The Leader of the Opposition, Basdeo Panday, recently laid a motion in Parliament seeking for HCU depositors to be granted a ‘bailout’ of the kind given to those who had invested with the failed CL Financial group. On Friday 30th October, the Minister of Finance made a major statement to Parliament, seeking to defend the government’s actions in the cases of these two failed Financial Institutions.
In terms of race, politics and finance, that statement by the Minister deserves our most sober consideration.
Before going further I need to make two things clear – firstly, I am not intervening on behalf of Mr. Harry Harnarine or the HCU. I am not a supporter of that cause. Not at all. Secondly, I do not support the bailout of either group – CL Financial or HCU. The idea that State resources should be deployed to assist investors who have lost money is a dangerous one. As a matter of principle, the concept of moral hazard has real weight in economic behaviour. The idea that investors should be rescued without paying the consequences of their choices is inimical to proper development. That general principle has been done violence by the CL Financial bailout.
As I have stated in my previous articles on this bailout, the record of the government in terms of separating the interests of depositors, policy-holders and shareholders is turbid.
The Minister’s rationale was set out in two limbs – the first being that the HCU dealings were not straightforward – indeed, one newspaper carried the headline ‘Devious HCU’– and secondly, that the CL Financial dealings were marked by “…tangible co-operation…”. This bailout is an extremely serious act being carried out by the government in breach of fundamental principle and we deserve nothing but the truth.

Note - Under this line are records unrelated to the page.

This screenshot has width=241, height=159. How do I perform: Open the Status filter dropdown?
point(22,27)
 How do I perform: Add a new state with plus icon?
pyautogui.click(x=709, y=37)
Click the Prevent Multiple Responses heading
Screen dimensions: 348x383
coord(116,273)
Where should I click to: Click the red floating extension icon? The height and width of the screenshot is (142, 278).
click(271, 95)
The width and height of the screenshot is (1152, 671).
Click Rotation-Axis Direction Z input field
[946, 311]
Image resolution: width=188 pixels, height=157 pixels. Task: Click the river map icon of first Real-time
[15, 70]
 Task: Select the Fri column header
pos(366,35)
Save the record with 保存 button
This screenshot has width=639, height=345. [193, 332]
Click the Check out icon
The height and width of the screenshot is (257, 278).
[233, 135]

There are deep contradictions on every single point cited by the Minister to support the actions taken.
Here is what the Minister is reported to have said, together with the contradictions –
- Ample collateral – The Minister is reported to have said that HCU failed to offer ample collateral to the State. The Central Bank Governor is reported to have said, on 7th April, that all of CL Financial’s assets were otherwise committed – This was reported at http://guardian.co.tt/business/business/2009/04/08/govt-left-empty-handed-cl-financial-bailout.
- The Ernst & Young report – The Minister is also quoted as saying that “The auditors’ assessment was that the Hindu Credit Union was facing not a liquidity problem, but a solvency problem and all its assets were overestimated in value and encumbered.” As a rationale for the government’s actions, that is completely at odds with the 7th April statement of the Central Bank Governor. In fact we were told that the CL Financial group and various of its parts were being examined by Ernst & Young, KPMG and Bob Lindquist, the renowned forensic accountants. To date, no results of those accountants’ work have been released. We are being told that the CL Financial chiefs showed “…tangible co-operation…” in their dealings, so where are the audits? Why has the 2008 audit of the CL Financial group by PriceWaterhouseCoopers not been published?
- “…What is the Government to do? You dealing with…the major players, and they are not levelling with you…” That was the Minister’s statement about HCU, made in apparent exasperation. As I wrote in my column ‘Who is Who and What is What’ published here on 30th April – “At the beginning of this process we were led to believe that CL Financial was being pro-active and cooperative in their dealings with the State. Indeed the Governor even made this point directly in his prepared remarks at the 30th January press conference “…I would like to acknowledge the high level of cooperation that we have received from Mr. Duprey…” Since then CLF has now been exposed as paying dividends after requesting the State bailout, challenging the injunction obtained by the State over their assets with a powerful legal team and, to top it all, pledging the same assets twice. The Governor spoke on 23rd April – ‘If you ask me whether CL Financial did everything that was honourable and beyond reproach, the answer is no! The answer is no!’”
Obviously, some one of the major players is not levelling with us.
SIDEBAR
So the government bails out policyholders and depositors of the CL Financial group. That is widely welcomed, except for a few objectors, like myself. It seems to me that the interests of the CL Financial shareholders have been promoted in preference to those of the taxpayer. I am subject to correction, but if that is so, it would be a monumental mis-allocation of public funds and a seriously questionable act. The terms of the bailout are now being deliberately concealed from public view, although it is at our expense and supposedly being carried out for the benefit of the public.
That secrecy is toxic to notions of transparency, accountability and modernity. I will return to that secrecy issue.
Suffice to say that the terms of the bailout, the subsequent revelations and the concealment of the second MoU have combined with the Minister’s contradictory statement to yield a very unhealthy series of precedents.
The unspoken question at this moment is ‘Who is next?’. Last week’s BG View editorial highlighted some pertinent concerns as to the health of private pension plans and the strength of the regulatory process.
No one knows if CL Financial is just the first in a chain-reaction or simply a ‘one-off’. The burning question is, if there is another collapse of a large investment house – ‘Will they also be bailed-out?’ and, if yes, ‘On what terms?’